Article 1 of the Convention. Acts of anti-union discrimination. In its previous comments, the Committee had pointed out that section 18 of Act No. 4688 (Public Servants Trade Unions Act), while generally prohibiting acts of anti-union discrimination, did not impose sufficiently dissuasive sanctions and requested the Government to transmit any provisions containing sufficiently dissuasive sanctions to enforce section 18 of the Act and to provide information on any cases in which such sanctions have been applied. The Committee observes that the Government had submitted information on the relevant legislative provisions sanctioning acts of anti-union discrimination and that this information had been duly noted by the Committee in its comments on application of Convention No. 98 in 2008. The Committee regrets, however, that no information has been provided by the Government on cases in which sanctions to enforce provisions prohibiting anti-union discrimination have been imposed and therefore reiterates its request.

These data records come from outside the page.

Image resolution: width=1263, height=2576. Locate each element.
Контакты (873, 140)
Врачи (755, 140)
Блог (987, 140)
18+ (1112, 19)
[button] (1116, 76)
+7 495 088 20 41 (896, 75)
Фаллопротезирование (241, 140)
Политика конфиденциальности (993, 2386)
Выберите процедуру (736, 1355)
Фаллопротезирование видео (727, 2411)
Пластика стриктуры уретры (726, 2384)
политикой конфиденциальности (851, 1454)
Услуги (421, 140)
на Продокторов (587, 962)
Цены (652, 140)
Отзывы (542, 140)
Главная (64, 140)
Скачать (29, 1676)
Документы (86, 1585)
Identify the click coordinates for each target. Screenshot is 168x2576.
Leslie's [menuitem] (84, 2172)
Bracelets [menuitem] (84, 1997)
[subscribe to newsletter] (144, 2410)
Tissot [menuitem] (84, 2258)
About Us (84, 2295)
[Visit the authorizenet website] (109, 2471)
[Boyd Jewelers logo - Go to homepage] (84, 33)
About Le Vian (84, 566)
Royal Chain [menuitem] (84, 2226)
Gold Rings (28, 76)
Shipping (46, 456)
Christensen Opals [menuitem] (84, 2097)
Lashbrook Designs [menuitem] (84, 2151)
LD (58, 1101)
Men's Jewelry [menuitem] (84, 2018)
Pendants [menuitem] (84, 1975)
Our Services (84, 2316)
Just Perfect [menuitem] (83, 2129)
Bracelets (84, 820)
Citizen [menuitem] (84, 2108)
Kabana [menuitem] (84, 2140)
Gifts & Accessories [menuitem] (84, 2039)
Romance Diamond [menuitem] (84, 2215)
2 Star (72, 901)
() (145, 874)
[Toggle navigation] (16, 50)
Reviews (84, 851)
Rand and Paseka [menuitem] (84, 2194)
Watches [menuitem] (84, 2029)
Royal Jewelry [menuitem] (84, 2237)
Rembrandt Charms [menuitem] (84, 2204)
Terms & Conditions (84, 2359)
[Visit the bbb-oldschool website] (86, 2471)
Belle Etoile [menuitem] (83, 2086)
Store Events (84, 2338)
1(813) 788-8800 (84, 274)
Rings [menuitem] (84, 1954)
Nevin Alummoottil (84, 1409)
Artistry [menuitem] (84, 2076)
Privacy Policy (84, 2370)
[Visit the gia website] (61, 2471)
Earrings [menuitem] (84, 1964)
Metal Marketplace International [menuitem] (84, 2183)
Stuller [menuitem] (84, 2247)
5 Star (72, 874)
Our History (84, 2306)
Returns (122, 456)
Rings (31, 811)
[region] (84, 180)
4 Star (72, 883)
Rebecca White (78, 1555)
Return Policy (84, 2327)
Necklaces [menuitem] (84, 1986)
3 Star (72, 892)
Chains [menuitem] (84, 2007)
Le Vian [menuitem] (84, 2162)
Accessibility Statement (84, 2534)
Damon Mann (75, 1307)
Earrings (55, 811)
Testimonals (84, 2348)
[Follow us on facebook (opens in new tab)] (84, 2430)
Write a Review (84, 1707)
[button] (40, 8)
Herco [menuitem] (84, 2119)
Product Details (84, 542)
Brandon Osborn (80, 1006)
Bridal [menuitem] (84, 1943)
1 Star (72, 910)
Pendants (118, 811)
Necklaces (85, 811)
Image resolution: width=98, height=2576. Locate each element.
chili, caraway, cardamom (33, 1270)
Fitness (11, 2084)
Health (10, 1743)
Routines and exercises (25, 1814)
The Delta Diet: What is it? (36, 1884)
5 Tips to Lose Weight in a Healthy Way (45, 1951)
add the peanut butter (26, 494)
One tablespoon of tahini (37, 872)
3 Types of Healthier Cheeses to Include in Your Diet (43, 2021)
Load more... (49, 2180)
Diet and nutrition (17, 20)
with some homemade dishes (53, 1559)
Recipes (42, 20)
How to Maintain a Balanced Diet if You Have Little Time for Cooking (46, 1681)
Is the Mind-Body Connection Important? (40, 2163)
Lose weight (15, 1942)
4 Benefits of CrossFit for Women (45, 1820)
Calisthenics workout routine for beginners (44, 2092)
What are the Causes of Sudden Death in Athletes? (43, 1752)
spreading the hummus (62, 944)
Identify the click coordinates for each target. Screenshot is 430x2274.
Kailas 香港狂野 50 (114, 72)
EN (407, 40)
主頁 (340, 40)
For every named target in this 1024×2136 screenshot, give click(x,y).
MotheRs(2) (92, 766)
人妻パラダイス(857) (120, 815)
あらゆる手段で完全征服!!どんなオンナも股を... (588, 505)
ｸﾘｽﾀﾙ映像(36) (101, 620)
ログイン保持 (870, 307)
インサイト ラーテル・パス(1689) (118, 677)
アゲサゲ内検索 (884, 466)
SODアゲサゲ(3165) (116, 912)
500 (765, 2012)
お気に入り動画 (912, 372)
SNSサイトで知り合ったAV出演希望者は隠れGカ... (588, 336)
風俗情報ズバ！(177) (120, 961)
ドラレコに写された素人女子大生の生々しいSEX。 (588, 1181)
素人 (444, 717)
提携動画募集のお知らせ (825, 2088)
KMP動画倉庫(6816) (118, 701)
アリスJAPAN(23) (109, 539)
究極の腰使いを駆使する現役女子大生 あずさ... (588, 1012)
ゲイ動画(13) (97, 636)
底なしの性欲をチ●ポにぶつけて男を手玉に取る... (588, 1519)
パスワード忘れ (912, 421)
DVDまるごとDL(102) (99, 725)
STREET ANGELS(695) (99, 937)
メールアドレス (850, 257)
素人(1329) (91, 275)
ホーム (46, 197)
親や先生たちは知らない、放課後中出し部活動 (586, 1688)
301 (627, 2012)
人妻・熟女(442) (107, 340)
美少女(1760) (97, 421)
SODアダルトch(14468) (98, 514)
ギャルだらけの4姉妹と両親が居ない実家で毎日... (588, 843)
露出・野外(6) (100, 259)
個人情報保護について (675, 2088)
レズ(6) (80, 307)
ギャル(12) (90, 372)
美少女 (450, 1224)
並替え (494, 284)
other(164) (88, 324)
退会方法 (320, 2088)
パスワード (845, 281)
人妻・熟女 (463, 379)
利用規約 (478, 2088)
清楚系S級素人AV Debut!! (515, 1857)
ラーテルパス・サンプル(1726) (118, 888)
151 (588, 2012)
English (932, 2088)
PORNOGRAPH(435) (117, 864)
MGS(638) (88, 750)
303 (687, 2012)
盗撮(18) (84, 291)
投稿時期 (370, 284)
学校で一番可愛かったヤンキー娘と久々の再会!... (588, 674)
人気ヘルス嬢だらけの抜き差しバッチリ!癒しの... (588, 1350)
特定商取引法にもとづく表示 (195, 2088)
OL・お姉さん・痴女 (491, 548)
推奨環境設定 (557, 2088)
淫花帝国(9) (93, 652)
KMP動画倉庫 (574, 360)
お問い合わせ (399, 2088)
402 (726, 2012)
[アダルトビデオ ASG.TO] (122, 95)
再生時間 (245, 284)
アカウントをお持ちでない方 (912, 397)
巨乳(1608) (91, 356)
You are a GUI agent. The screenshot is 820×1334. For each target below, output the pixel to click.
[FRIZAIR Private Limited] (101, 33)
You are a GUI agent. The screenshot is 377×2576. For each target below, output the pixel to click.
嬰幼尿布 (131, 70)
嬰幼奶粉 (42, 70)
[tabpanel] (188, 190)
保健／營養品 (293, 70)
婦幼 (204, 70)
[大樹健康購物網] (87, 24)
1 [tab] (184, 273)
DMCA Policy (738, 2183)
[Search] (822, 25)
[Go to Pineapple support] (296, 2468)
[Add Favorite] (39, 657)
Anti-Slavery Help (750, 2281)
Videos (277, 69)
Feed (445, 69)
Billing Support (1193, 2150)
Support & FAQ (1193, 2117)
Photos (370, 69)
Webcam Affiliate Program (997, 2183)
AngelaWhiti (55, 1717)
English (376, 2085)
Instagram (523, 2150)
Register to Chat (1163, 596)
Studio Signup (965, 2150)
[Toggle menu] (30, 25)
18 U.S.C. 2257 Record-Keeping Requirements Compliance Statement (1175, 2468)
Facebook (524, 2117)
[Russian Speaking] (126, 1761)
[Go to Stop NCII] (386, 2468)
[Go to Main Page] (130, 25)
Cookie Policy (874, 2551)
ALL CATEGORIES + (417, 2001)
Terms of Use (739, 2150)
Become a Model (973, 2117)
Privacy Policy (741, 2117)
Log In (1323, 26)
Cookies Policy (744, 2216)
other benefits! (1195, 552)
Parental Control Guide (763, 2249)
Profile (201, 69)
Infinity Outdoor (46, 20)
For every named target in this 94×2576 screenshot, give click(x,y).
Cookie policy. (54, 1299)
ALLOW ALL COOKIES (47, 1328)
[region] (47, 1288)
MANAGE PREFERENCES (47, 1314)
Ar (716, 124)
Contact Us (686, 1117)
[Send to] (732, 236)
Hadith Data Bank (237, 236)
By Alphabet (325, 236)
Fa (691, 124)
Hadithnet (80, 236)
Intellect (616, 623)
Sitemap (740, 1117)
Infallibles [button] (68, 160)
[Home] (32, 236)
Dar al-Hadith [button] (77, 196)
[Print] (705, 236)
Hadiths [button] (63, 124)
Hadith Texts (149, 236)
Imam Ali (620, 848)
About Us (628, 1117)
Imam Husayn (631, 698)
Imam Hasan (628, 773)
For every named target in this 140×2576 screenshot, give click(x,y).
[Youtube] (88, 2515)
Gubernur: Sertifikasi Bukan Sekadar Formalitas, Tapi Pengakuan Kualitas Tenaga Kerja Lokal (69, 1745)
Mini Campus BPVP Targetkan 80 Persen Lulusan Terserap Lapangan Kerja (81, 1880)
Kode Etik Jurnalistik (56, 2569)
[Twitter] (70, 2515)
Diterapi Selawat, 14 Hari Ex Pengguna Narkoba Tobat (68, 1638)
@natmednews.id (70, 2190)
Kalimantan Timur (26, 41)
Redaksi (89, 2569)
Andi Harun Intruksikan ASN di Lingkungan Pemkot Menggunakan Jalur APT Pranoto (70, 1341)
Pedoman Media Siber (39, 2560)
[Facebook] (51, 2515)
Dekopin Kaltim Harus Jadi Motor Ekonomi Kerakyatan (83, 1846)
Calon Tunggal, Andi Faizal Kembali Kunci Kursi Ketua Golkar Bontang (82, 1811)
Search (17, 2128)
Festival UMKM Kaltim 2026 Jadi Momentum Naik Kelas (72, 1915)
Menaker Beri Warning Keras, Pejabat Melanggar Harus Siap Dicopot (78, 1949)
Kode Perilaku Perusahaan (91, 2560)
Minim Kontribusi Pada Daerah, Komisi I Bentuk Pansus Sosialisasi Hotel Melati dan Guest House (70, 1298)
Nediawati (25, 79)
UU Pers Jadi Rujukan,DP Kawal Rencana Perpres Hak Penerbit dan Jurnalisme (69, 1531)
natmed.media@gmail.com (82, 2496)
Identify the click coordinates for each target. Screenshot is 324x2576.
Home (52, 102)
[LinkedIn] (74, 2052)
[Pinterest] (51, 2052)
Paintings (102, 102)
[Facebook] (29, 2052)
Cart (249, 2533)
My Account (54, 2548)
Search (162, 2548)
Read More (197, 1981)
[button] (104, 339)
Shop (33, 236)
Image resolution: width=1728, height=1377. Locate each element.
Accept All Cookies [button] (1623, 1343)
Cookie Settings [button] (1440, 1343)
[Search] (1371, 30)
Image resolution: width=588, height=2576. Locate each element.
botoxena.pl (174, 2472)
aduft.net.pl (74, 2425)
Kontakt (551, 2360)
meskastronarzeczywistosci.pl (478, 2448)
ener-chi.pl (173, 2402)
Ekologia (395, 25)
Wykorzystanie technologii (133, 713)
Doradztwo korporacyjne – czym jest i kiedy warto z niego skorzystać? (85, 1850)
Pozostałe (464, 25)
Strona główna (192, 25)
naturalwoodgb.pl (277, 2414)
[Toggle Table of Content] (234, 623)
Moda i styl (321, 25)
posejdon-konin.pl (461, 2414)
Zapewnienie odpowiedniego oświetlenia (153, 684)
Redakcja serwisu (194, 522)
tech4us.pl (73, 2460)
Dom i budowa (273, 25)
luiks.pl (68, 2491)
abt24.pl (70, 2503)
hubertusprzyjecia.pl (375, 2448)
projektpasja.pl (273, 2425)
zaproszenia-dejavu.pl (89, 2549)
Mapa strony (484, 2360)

Article 4. Collective bargaining. The Committee recalls that it in previous comments, it noted that sections 3(a) and 15 of Act No. 4688 denied several categories of public servants the right to organize and consequently the right to collective bargaining, as the definition of a public employee in section 3(a) refers only to those who are permanently employed and have finished their trial periods and section 15 lists a number of public employees (such as lawyers, civilian civil servants at the Ministry of National Defence and the Turkish armed forces, etc.) who are prohibited from joining trade unions. The Committee notes the Government’s intention to amend Act No. 4688 following the entry into force, on 12 September 2010, of the Law amending the Constitution. The Committee once again recalls that a distinction must be drawn between, on the one hand, public servants who by their functions are directly employed in the administration of the State (for example, in some countries, civil servants employed in government ministries and other comparable bodies, as well as ancillary staff) who may be excluded from the scope of the Convention and, on the other hand, all other persons employed by the Government, by public enterprises or by autonomous public institutions, who should benefit from the guarantees provided for in the Convention (see General Survey on Freedom of Association and Collective Bargaining, 1994, paragraph 200). The Committee trusts that Act No. 4688 will be soon amended and that the final text will take fully into account its comments above.

Finally, with regard to the procedure of collective bargaining in the public service, the Committee refers to its observation on the application of Convention No. 98.